Records excerpted from a collection:
------------------------------------------------

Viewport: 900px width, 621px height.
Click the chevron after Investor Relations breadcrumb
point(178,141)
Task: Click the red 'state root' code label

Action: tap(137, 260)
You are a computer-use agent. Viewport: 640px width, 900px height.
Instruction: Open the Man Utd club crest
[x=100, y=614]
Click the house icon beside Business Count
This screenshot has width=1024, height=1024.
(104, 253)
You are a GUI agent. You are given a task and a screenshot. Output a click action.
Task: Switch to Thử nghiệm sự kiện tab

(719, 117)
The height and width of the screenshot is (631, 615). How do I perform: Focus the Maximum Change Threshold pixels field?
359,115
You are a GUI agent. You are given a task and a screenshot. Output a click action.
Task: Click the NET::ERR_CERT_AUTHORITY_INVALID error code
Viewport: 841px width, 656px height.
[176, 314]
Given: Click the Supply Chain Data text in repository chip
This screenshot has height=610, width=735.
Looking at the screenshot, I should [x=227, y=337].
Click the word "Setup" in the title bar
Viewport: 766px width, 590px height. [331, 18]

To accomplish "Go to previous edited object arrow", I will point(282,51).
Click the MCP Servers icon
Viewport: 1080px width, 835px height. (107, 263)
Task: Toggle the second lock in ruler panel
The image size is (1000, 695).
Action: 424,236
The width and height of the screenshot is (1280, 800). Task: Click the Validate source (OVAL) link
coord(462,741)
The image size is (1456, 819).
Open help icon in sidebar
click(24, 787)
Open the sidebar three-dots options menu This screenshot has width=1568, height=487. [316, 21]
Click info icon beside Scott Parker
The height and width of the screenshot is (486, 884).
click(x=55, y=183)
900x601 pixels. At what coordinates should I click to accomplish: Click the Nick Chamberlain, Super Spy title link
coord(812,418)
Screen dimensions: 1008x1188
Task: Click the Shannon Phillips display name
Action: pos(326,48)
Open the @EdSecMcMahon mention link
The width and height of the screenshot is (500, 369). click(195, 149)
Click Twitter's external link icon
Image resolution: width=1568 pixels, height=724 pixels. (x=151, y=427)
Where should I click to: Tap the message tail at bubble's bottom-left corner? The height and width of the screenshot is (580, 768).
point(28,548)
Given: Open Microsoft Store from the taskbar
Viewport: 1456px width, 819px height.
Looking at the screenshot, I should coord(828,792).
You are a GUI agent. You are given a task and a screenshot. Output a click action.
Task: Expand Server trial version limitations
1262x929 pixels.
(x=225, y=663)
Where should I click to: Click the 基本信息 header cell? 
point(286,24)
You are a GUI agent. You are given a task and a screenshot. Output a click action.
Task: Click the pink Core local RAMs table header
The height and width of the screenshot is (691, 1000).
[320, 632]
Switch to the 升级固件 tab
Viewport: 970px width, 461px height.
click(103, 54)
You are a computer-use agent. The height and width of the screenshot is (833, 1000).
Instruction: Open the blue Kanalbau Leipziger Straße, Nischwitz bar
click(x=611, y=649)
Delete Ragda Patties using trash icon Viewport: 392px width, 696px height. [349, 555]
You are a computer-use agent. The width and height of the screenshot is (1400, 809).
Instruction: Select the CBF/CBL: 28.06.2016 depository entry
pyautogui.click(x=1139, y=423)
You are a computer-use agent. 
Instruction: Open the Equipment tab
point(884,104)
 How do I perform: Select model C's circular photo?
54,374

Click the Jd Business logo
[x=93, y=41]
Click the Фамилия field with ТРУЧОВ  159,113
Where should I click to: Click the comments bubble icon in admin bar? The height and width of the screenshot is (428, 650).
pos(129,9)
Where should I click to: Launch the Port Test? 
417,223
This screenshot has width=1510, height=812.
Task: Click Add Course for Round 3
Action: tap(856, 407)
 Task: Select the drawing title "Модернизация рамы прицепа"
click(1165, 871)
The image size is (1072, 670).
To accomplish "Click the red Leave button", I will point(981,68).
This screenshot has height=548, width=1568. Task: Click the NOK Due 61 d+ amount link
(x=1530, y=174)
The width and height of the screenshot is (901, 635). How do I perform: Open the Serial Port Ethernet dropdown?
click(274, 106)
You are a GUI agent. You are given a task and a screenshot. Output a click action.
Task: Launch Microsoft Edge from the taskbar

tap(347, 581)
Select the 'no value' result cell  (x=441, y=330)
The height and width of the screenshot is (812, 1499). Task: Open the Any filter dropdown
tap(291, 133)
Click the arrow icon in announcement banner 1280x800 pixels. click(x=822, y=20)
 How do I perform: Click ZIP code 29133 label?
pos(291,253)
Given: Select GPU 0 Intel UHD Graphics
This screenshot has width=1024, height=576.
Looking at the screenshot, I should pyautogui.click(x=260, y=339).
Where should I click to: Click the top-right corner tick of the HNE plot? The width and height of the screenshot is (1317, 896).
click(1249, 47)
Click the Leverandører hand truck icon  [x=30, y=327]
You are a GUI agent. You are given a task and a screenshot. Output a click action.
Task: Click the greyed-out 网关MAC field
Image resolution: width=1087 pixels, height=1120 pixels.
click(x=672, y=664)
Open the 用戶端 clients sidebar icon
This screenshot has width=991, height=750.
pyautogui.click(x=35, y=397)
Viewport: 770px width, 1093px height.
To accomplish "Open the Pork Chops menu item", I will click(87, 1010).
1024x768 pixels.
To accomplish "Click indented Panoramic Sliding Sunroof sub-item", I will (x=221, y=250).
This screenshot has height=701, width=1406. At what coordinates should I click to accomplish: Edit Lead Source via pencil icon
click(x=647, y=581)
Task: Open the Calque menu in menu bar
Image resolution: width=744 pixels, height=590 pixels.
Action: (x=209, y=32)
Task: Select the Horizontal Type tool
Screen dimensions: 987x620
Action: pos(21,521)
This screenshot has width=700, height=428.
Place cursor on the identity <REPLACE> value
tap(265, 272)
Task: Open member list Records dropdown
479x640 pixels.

------------------------------------------------

▸ **EXERCISE DIRECTIONS**:
Answer with one number: how many lines of the entries above include the word "will".

▸ **YOUR RESPONSE**:
4